● BRIEF:
Return the records below word for word, with every line unchanged and in its original order.

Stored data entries
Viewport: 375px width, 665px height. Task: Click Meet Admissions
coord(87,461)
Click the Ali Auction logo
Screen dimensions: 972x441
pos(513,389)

● SOLUTION:
Viewport: 375px width, 665px height. Task: Click Meet Admissions
coord(87,461)
Click the Ali Auction logo
Screen dimensions: 972x441
pos(513,389)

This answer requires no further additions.